Daddy issues are best explained through the modern psychological line of thought known as attachment theory. Psychologist John Bowlby surmised that your early relationship with your caregivers is what informs how you connect with the people around you in adulthood, and four attachment styles have been identified by researchers. The secure attachment style develops from healthy relationships and looks like a child growing up able to regulate emotions, seek support, and manage conflict. 

The ambivalent insecure attachment style develops from limited parental availability and looks like a child growing up craving close relationships, struggling to trust others, needing reassurance, and struggling with anxiety and jealousy. 

The avoidant insecure attachment style develops from neglectful or unempathetic relationships and looks like a child growing up with patterns of withdrawal or distance, strong emotional guarding, and a tendency toward casual relationships. 

The disorganized insecure attachment style develops from inconsistent parenting or abuse and looks like a child growing up feeling confused by intimacy, plagued by delusions of unworthiness, and a tendency toward antisocial or aggressive behaviors.
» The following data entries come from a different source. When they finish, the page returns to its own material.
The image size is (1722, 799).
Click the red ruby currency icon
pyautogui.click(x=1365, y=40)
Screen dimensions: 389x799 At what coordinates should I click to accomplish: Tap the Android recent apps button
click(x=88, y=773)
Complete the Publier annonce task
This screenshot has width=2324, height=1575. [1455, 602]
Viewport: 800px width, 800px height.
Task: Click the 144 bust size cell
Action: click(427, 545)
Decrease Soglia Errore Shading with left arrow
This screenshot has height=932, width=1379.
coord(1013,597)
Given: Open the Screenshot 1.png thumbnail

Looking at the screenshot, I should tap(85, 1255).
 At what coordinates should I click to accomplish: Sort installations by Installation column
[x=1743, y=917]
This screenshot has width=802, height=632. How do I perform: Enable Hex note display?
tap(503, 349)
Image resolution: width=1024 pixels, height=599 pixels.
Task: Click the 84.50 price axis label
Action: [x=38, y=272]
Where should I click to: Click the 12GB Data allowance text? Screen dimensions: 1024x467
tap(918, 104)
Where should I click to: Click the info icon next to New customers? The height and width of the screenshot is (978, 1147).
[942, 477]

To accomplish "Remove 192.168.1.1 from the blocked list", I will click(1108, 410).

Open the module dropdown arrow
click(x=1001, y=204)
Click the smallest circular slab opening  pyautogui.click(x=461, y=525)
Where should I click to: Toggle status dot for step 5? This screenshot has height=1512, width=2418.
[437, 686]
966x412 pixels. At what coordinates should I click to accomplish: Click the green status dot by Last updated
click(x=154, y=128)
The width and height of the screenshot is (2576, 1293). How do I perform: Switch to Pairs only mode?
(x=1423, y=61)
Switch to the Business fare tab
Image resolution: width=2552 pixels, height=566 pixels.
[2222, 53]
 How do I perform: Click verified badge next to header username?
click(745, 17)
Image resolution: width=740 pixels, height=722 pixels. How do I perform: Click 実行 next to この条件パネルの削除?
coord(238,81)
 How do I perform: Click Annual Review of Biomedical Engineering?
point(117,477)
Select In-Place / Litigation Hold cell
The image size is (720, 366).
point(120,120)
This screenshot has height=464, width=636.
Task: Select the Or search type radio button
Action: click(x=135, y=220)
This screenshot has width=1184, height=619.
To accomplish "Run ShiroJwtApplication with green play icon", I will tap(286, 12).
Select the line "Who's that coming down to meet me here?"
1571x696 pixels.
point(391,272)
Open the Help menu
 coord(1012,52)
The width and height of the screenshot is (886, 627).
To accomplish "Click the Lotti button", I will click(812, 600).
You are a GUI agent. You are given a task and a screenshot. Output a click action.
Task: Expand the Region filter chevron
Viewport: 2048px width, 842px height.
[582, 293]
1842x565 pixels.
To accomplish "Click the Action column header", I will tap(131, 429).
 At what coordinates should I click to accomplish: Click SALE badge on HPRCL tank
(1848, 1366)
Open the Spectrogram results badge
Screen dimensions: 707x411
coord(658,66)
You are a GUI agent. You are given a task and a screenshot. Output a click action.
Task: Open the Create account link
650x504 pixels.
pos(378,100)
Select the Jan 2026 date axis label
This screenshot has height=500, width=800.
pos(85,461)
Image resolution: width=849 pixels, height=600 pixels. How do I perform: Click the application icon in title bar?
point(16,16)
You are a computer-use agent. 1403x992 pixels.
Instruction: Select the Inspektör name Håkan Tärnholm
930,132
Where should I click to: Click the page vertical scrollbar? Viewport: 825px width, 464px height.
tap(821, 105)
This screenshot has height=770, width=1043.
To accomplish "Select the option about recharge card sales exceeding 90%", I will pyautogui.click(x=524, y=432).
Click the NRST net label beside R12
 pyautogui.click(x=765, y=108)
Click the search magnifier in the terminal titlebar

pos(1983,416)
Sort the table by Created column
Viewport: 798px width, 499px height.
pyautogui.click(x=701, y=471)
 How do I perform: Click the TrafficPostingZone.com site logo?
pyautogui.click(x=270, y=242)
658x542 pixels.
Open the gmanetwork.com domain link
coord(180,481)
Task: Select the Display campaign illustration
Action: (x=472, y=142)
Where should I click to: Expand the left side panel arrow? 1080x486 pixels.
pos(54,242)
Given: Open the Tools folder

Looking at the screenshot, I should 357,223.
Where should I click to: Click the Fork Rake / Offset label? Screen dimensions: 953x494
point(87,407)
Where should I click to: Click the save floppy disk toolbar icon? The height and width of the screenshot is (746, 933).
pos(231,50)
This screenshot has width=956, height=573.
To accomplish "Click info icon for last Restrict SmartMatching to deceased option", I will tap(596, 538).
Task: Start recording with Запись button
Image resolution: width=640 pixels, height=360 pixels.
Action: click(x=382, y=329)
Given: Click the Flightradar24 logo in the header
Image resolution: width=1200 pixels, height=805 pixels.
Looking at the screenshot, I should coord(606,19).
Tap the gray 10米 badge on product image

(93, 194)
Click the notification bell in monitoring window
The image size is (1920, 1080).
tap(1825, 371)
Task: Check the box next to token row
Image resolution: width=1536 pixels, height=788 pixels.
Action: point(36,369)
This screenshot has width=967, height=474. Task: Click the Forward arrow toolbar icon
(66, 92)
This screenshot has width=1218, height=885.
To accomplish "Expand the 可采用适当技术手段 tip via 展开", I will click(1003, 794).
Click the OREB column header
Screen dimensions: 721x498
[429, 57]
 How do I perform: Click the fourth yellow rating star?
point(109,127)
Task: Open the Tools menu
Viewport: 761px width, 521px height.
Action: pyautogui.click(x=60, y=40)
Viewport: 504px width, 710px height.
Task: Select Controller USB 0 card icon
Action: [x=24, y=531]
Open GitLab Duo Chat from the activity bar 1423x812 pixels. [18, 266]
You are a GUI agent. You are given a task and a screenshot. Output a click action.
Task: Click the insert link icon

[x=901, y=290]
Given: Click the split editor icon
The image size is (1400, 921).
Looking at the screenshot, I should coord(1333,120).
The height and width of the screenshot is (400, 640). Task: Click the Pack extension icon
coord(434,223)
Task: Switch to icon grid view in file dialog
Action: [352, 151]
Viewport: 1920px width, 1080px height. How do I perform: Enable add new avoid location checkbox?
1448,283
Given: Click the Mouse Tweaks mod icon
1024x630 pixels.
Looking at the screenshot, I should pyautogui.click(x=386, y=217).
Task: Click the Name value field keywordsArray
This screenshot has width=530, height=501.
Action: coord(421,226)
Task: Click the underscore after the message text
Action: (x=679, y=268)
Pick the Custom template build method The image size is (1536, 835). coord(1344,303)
The attachment style we develop in our most sensitive, formative years has a major impact on our ability to connect with romantic partners and, of course, our own children. This is why you’ll hear the phrase “hurt people hurt people” in reference to generational trauma in general, but also childhood sexual abuse which is linked to a higher chance of revictimization in adulthood.

Only a little over half of adults are thought to have secure attachment, which indicates that quite a few of us struggle with daddy issues in one way or another. Studies have shown that, among daughters with insecure attachment to their dads, there is a link to her experiencing symptoms of depression. If the dad isn’t in the picture, a girl is sadly more likely to engage in early promiscuity, become a teen mom, and even fall victim to the predatory, often abusive pornography industry.

Father Wounds May Manifest in Silent Symptoms

A quick romp on your search engine of choice for “daddy issues checklist,” “daddy issues quiz,” or “how do I know I have daddy issues” will lead you to self-assessments to see if you too qualify under this folk umbrella term. 

Was your dad regularly or often absent? Was he emotionally detached or unavailable? Was he overbearing or controlling? Did he mistreat you with his hot temper or impulsiveness? Was your dad unreliable, whether that was physically, emotionally, or financially? Did your dad experience substance abuse or addiction in front of your own eyes? Was he a constant source of rejection or disappointment?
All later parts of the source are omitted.